What you will do:
Reproduce the records from the beginning through the line containing "Action: coord(737,207)", substituting "Command:" for every "Instruction:" and leaving everything else unchanged.

Given data start

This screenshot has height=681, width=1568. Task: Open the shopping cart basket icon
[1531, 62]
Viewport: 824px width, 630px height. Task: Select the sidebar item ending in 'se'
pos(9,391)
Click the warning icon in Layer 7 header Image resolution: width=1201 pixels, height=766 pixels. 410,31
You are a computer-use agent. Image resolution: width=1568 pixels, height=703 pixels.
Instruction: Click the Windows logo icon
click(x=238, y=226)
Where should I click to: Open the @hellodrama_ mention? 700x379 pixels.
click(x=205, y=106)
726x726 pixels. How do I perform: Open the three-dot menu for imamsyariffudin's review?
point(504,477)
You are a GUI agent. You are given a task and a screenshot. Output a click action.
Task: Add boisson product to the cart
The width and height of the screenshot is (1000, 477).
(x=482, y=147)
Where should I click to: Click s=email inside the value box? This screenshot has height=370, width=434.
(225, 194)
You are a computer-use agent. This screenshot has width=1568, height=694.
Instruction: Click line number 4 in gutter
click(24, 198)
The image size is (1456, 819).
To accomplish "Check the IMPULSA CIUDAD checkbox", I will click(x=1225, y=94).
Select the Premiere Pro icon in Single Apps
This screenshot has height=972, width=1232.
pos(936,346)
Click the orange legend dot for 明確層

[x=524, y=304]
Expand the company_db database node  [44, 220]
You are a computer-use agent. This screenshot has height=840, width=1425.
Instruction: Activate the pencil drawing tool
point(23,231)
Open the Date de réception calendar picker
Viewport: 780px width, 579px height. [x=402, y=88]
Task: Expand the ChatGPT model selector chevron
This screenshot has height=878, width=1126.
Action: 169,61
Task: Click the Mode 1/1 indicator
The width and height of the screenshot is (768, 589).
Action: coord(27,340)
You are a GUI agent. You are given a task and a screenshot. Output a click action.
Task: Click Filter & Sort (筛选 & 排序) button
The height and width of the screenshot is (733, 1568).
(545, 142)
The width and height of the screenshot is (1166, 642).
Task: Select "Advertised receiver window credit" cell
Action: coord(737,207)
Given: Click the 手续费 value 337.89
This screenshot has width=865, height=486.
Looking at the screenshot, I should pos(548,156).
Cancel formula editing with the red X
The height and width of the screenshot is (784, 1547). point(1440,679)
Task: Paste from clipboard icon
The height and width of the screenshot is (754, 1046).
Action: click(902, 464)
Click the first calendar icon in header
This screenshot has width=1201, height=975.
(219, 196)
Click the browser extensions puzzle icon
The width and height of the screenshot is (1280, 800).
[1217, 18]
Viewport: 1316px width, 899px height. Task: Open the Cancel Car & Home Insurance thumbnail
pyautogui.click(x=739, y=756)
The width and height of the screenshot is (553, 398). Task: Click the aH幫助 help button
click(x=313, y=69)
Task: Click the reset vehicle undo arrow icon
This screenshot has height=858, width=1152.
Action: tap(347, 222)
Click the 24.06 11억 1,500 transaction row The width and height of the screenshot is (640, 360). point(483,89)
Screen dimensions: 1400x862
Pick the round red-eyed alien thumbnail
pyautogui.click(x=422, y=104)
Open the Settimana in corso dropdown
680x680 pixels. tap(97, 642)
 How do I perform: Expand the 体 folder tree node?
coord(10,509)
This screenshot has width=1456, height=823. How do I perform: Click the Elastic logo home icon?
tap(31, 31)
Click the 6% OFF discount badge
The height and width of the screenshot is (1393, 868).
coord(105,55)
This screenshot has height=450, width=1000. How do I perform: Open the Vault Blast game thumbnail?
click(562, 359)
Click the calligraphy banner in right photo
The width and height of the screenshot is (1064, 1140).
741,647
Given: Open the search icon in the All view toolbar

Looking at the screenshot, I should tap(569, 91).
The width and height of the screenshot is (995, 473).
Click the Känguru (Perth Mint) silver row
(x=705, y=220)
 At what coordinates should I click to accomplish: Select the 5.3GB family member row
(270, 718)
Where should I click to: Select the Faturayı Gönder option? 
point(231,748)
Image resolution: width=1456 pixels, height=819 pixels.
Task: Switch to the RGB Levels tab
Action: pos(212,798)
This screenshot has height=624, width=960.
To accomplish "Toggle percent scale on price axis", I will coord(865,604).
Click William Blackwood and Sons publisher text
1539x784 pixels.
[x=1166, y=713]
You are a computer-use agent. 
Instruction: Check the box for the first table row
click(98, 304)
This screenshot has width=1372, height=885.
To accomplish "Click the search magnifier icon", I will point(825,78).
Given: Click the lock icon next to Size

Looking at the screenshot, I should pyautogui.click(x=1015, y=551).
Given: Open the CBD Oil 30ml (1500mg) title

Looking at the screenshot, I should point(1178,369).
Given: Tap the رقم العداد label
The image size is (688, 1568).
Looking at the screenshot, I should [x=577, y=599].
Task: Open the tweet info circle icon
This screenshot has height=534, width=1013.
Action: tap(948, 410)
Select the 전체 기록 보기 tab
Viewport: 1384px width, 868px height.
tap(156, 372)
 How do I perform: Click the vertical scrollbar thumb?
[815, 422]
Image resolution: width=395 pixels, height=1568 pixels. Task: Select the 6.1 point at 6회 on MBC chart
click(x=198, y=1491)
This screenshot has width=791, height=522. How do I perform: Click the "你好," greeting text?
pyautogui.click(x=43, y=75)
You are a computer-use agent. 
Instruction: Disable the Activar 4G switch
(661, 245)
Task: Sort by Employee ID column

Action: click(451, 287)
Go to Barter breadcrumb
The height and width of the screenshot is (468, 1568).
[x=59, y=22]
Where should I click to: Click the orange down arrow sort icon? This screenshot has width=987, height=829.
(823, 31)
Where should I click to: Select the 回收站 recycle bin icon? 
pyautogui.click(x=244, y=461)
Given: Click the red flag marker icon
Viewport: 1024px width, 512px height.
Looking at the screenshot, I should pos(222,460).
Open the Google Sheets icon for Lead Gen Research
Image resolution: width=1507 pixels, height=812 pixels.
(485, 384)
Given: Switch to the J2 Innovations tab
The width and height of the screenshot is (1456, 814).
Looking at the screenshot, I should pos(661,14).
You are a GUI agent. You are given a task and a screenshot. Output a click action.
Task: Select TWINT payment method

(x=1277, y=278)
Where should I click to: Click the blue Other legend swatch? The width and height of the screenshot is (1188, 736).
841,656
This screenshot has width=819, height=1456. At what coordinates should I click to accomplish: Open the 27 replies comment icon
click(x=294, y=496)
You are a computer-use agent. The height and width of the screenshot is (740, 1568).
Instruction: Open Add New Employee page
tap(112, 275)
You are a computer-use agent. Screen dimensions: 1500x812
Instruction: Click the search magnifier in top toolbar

Given data end

Output for this task:
This screenshot has height=681, width=1568. Task: Open the shopping cart basket icon
[1531, 62]
Viewport: 824px width, 630px height. Task: Select the sidebar item ending in 'se'
pos(9,391)
Click the warning icon in Layer 7 header Image resolution: width=1201 pixels, height=766 pixels. 410,31
You are a computer-use agent. Image resolution: width=1568 pixels, height=703 pixels.
Command: Click the Windows logo icon
click(x=238, y=226)
Where should I click to: Open the @hellodrama_ mention? 700x379 pixels.
click(x=205, y=106)
726x726 pixels. How do I perform: Open the three-dot menu for imamsyariffudin's review?
point(504,477)
You are a GUI agent. You are given a task and a screenshot. Output a click action.
Task: Add boisson product to the cart
The width and height of the screenshot is (1000, 477).
(x=482, y=147)
Where should I click to: Click s=email inside the value box? This screenshot has height=370, width=434.
(225, 194)
You are a computer-use agent. This screenshot has width=1568, height=694.
Command: Click line number 4 in gutter
click(24, 198)
The image size is (1456, 819).
To accomplish "Check the IMPULSA CIUDAD checkbox", I will click(x=1225, y=94).
Select the Premiere Pro icon in Single Apps
This screenshot has height=972, width=1232.
pos(936,346)
Click the orange legend dot for 明確層

[x=524, y=304]
Expand the company_db database node  [44, 220]
You are a computer-use agent. This screenshot has height=840, width=1425.
Command: Activate the pencil drawing tool
point(23,231)
Open the Date de réception calendar picker
Viewport: 780px width, 579px height. [x=402, y=88]
Task: Expand the ChatGPT model selector chevron
This screenshot has height=878, width=1126.
Action: 169,61
Task: Click the Mode 1/1 indicator
The width and height of the screenshot is (768, 589).
Action: coord(27,340)
You are a GUI agent. You are given a task and a screenshot. Output a click action.
Task: Click Filter & Sort (筛选 & 排序) button
The height and width of the screenshot is (733, 1568).
(545, 142)
The width and height of the screenshot is (1166, 642).
Task: Select "Advertised receiver window credit" cell
Action: coord(737,207)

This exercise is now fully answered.